Ernie Sheppard with Sheppard Heritage Homes at 1430 N. Broadway opposed the proposal to use part of the property at 1406 N. Broadway for a medical marijuana processing facility. He said he had noticed unpleasant odors coming from the grow operation at that site.
“We’ve had some issues with smells and stuff,” Sheppard said. “I just ask that you consider it not being passed tonight.”
Premium Green representative Ellis Cain spoke next, saying the property is already outfitted with equipment to eliminate offensive smells.
“We have our scrubbers for any odors,” he said. “We have our machine that throws out a fresh scent for those items.”
Sheppard’s attorney, Walter Newmaster, said granting Cain’s request would essentially give him permission to do anything that was legal under the state law governing medical marijuana processing operations.
“It’s important also to remember that this is not an integrated operation,” Newmaster said. “In other words, it’s not a matter of growing and processing and selling just what’s on the premises. He has the ability to grow as much marijuana as he can sell, as anybody can sell, because he can sell that marijuana to somebody else.”
Newmaster also said medical marijuana operations located in a light industrial district must be able to control odors. He added that Cain had told the Ada Metropolitan Area Planning and Zoning Commission that Premium Green’s current facility had experienced problems with that issue.
“They were aware of the scent and that they were struggling with it, but they have not been able to control it,” Newmaster said. “And that’s only their growing operation.”
Cain’s attorney, Melissa York, acknowledged that flowering marijuana plants do produce an odor, but she said her client was taking steps to address the problem.
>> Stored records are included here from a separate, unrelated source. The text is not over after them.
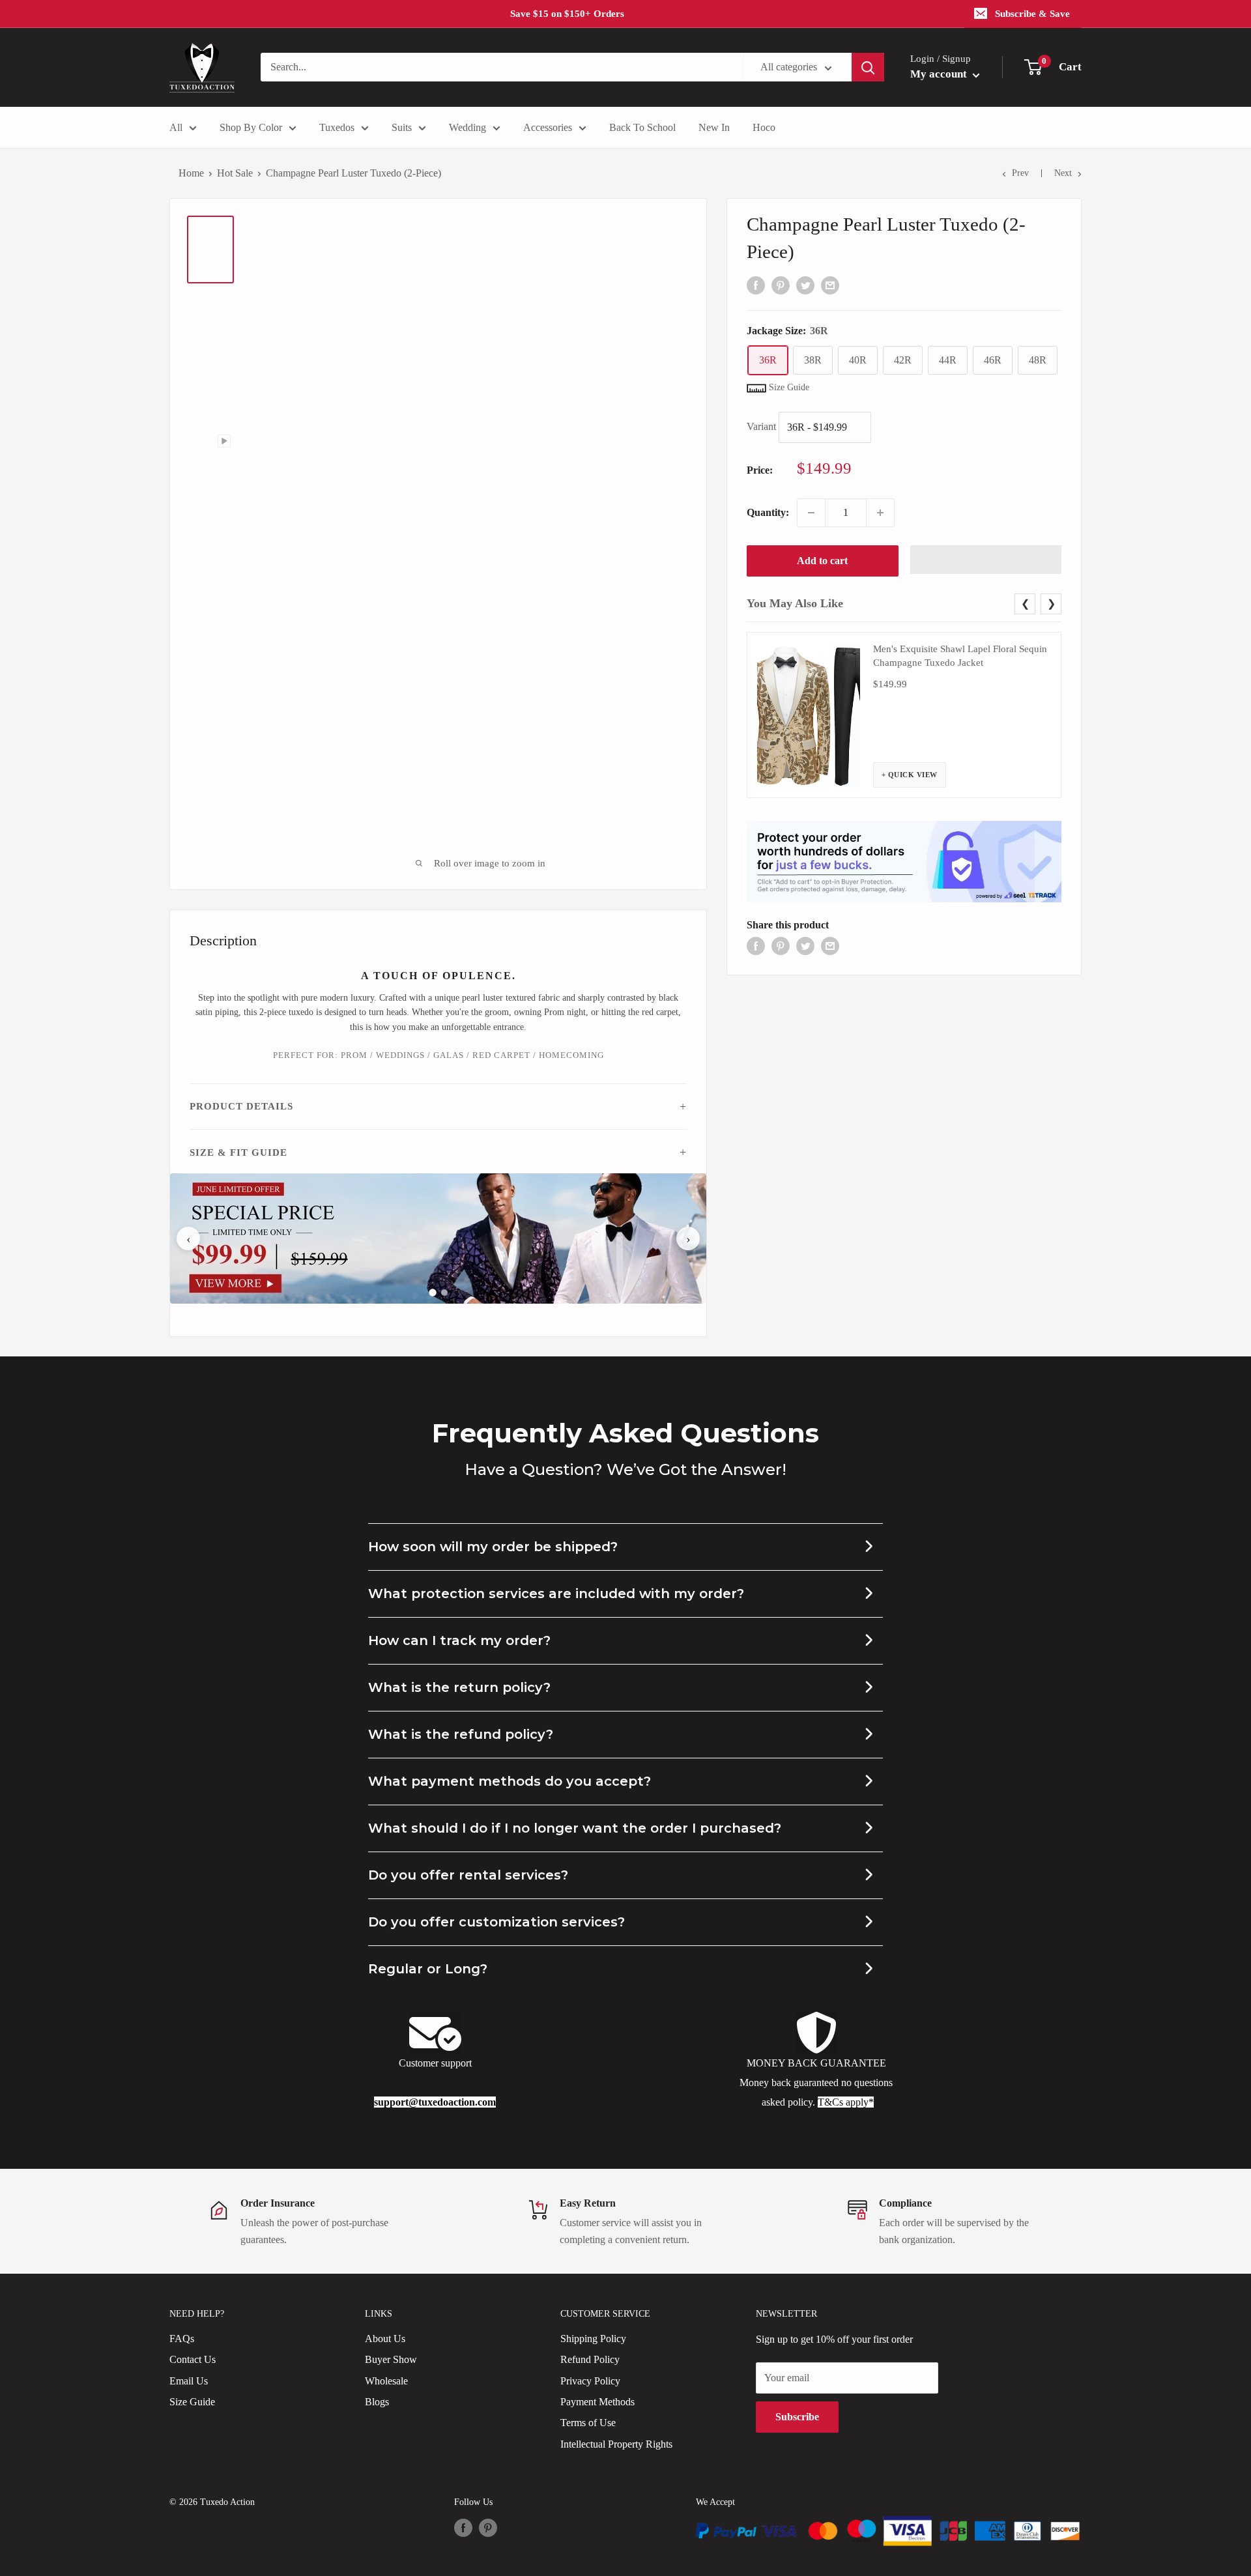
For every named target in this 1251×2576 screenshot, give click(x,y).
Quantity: (768, 512)
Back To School (642, 127)
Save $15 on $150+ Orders (567, 13)
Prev (1020, 173)
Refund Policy (590, 2359)
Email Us (188, 2380)
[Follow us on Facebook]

York also said Cain’s proposed processing center would handle only pre-rolled medical marijuana right now.
York said Cain would have to install additional odor-controlling equipment if he decided to handle other types of processing, which would require a city permit.
“The smells at the processing center shouldn’t be an issue,” she said. “There should be no additional smells because that’s something the city would come and inspect as they’re building their processing center, if they want to do more.”